= Beginning of Section =
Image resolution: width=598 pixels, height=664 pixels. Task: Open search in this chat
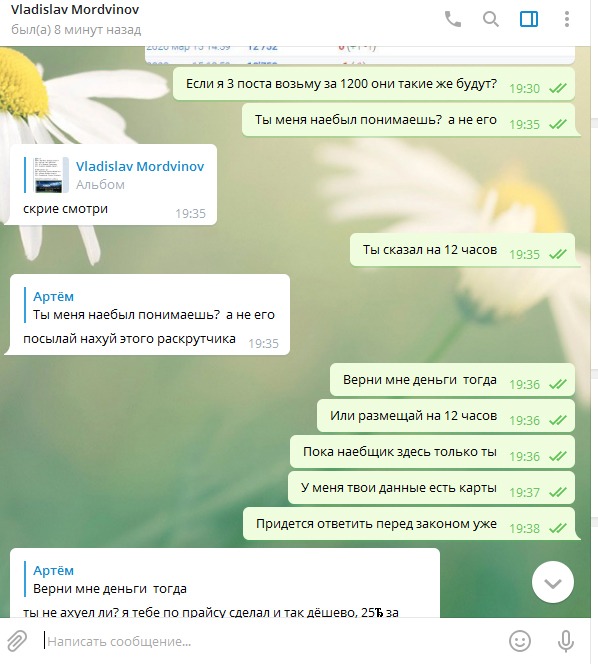(x=490, y=19)
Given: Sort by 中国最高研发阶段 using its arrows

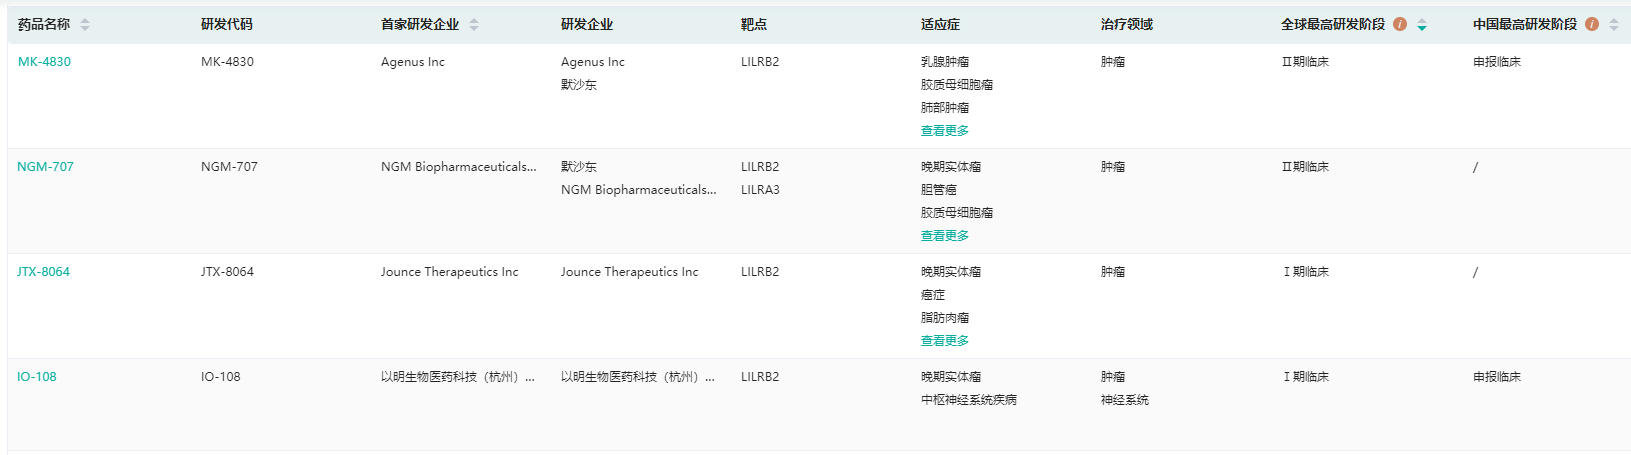Looking at the screenshot, I should click(x=1614, y=25).
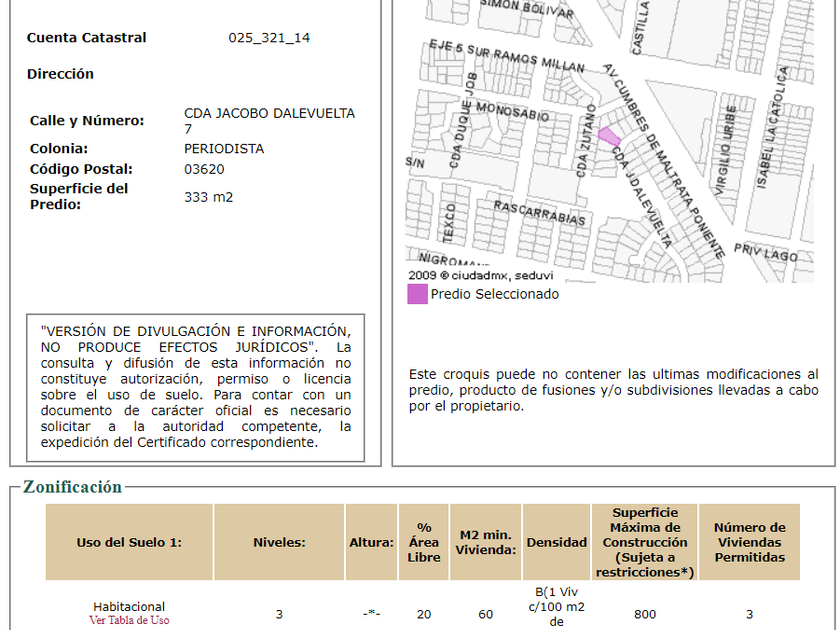
Task: Select the Rascarrabias street label on map
Action: pos(538,212)
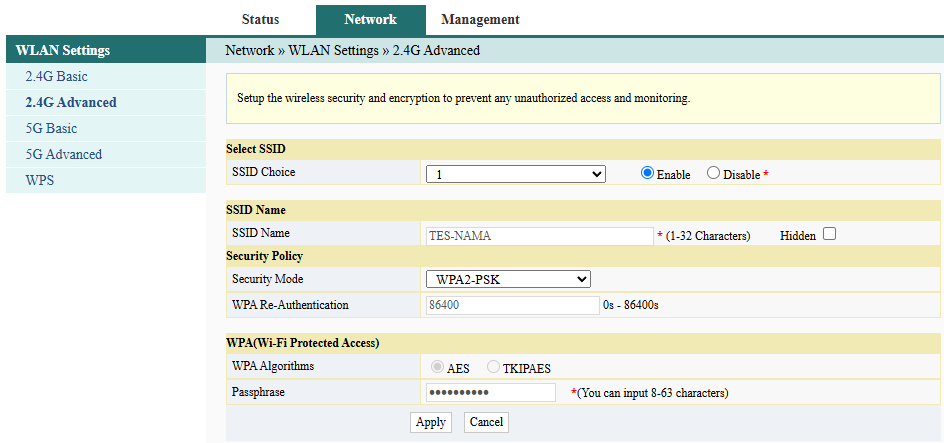The width and height of the screenshot is (944, 443).
Task: Focus the Passphrase password field
Action: [x=490, y=393]
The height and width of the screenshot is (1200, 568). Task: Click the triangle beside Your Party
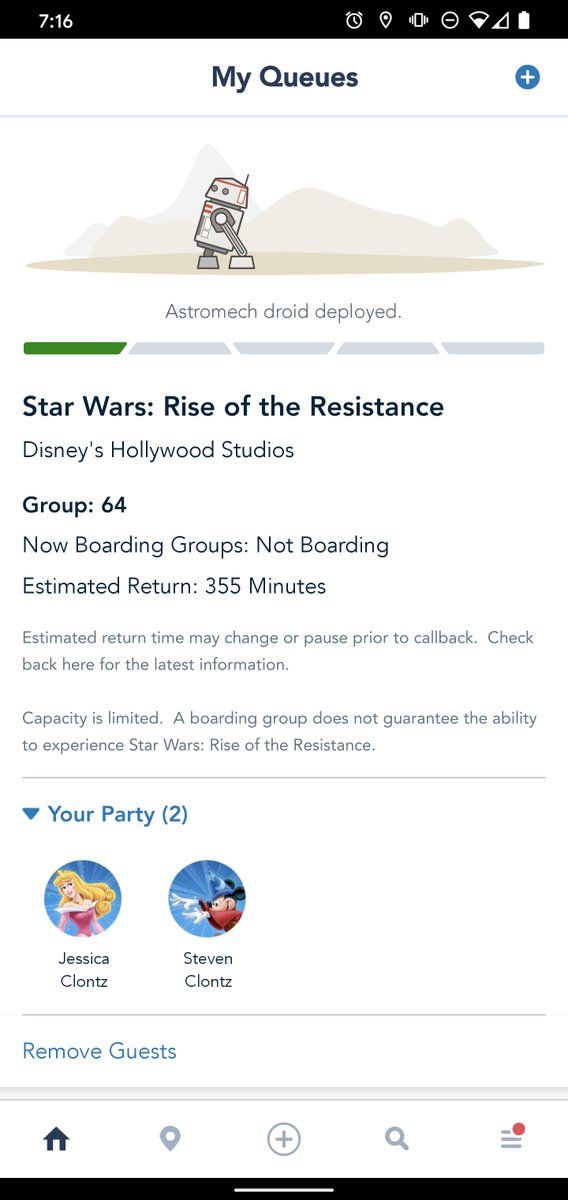(31, 814)
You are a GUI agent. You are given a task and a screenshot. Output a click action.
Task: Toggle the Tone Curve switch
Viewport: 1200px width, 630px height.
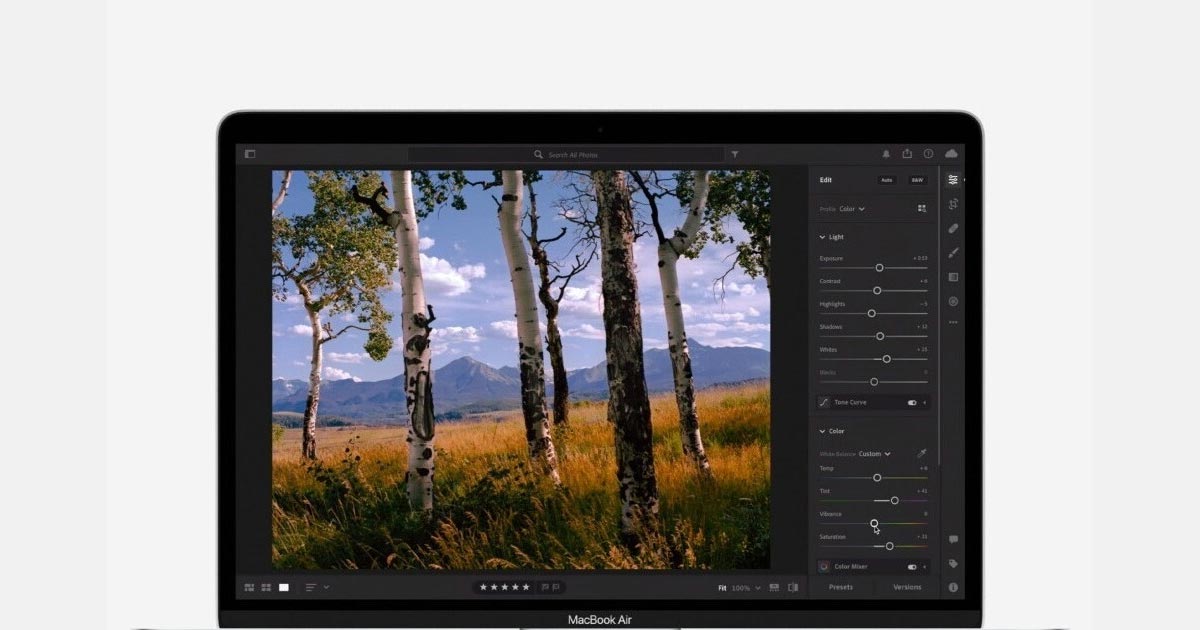pos(912,403)
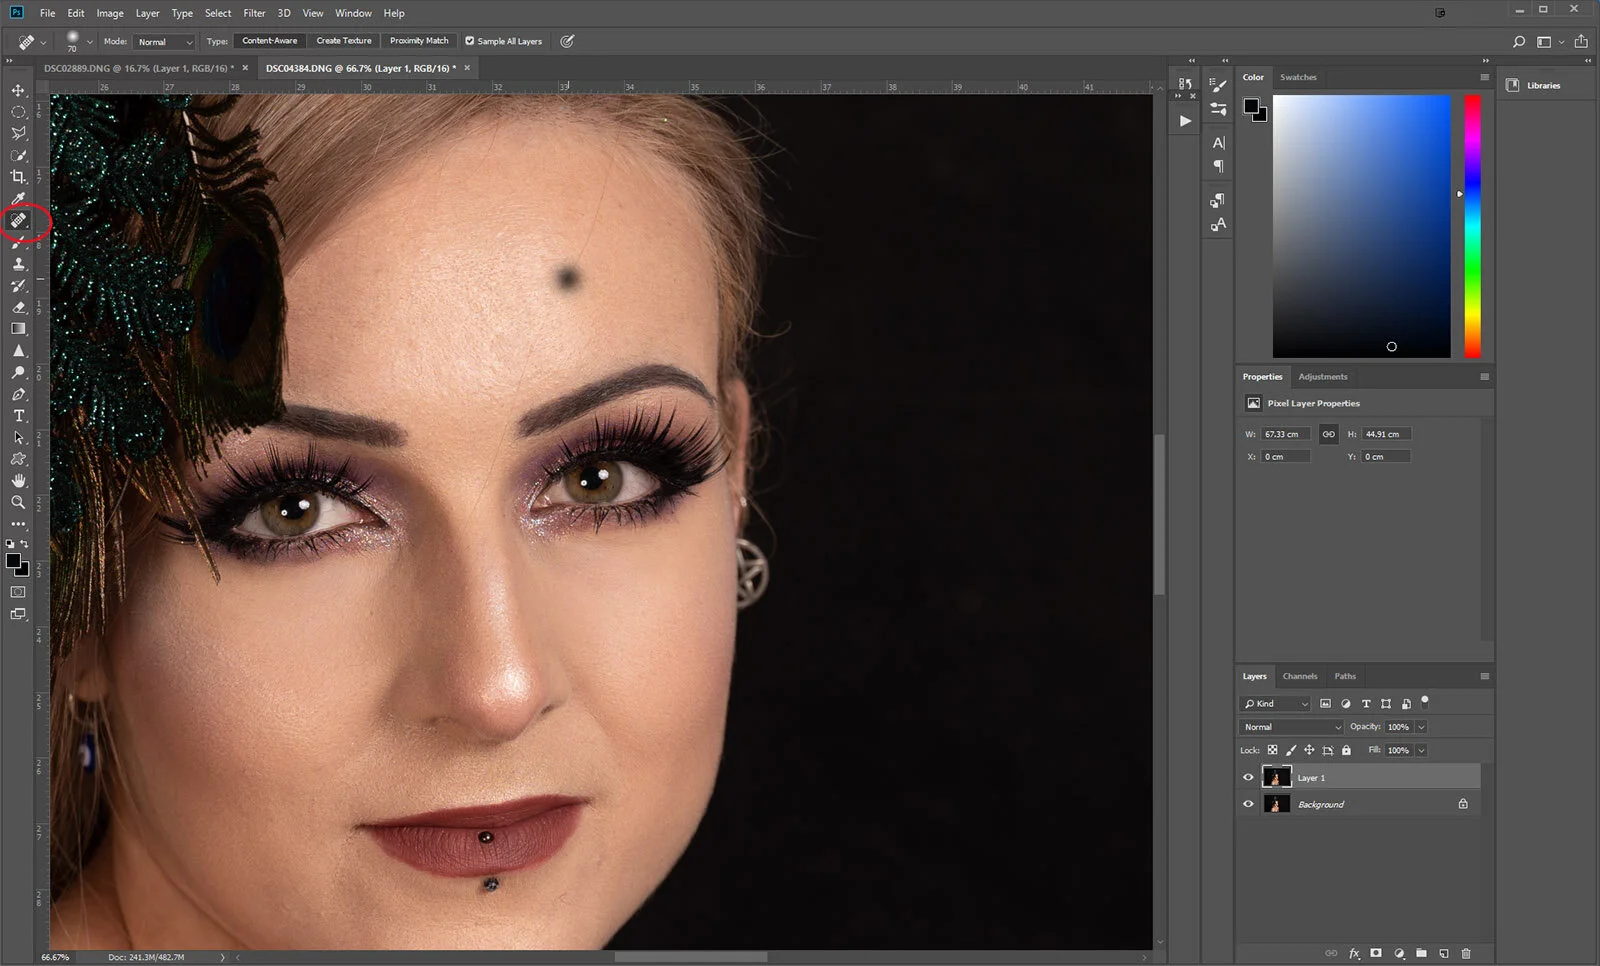Select the Clone Stamp tool

pos(18,264)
= End of Section =
* [PROBLEM]:
Copy exactly the lines from the line containing "Task: Toggle the Tone Curve switch" through the last line of the records above, both included, and leave out any pictures.

* [EXERCISE ANSWER]:
Task: Toggle the Tone Curve switch
Viewport: 1200px width, 630px height.
pos(912,403)
Select the Clone Stamp tool

pos(18,264)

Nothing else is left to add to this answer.